> Given request
Copy the rows below verbatim, from the line containing "Open the zorb football UK link" through the line containing "Action: pos(116,160)", both included.
### Data for processing
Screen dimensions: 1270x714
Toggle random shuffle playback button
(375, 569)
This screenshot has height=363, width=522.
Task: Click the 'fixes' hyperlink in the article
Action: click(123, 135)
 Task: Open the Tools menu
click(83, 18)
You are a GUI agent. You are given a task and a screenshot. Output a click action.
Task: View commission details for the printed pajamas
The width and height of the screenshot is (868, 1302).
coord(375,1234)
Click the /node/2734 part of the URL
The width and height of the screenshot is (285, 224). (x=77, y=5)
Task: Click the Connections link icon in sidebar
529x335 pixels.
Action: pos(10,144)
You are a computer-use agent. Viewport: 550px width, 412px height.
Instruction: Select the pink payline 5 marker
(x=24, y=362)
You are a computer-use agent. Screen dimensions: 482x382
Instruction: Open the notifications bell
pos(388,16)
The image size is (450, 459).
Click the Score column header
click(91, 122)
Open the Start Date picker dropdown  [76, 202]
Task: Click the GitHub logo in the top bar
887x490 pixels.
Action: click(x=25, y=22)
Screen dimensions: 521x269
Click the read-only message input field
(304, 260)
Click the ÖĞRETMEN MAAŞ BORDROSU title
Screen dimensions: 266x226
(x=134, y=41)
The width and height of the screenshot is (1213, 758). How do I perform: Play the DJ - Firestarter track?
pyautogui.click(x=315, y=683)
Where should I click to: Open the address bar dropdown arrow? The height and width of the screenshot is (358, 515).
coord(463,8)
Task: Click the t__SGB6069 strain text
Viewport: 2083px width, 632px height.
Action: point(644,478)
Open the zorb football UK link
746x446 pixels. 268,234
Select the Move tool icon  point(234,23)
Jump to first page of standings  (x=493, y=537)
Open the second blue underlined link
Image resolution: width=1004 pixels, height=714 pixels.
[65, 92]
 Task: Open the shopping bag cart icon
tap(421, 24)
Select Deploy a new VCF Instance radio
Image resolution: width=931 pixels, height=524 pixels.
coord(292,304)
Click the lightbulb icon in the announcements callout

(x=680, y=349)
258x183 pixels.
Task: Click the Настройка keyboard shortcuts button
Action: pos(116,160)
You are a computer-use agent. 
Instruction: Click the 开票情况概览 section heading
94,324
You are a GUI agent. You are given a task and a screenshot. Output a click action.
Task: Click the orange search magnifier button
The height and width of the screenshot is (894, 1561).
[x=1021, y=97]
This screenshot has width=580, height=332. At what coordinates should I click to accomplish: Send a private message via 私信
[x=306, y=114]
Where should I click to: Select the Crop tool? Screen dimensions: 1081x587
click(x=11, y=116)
######
> Response
Open the zorb football UK link
746x446 pixels. 268,234
Select the Move tool icon  point(234,23)
Jump to first page of standings  (x=493, y=537)
Open the second blue underlined link
Image resolution: width=1004 pixels, height=714 pixels.
[65, 92]
 Task: Open the shopping bag cart icon
tap(421, 24)
Select Deploy a new VCF Instance radio
Image resolution: width=931 pixels, height=524 pixels.
coord(292,304)
Click the lightbulb icon in the announcements callout

(x=680, y=349)
258x183 pixels.
Task: Click the Настройка keyboard shortcuts button
Action: pos(116,160)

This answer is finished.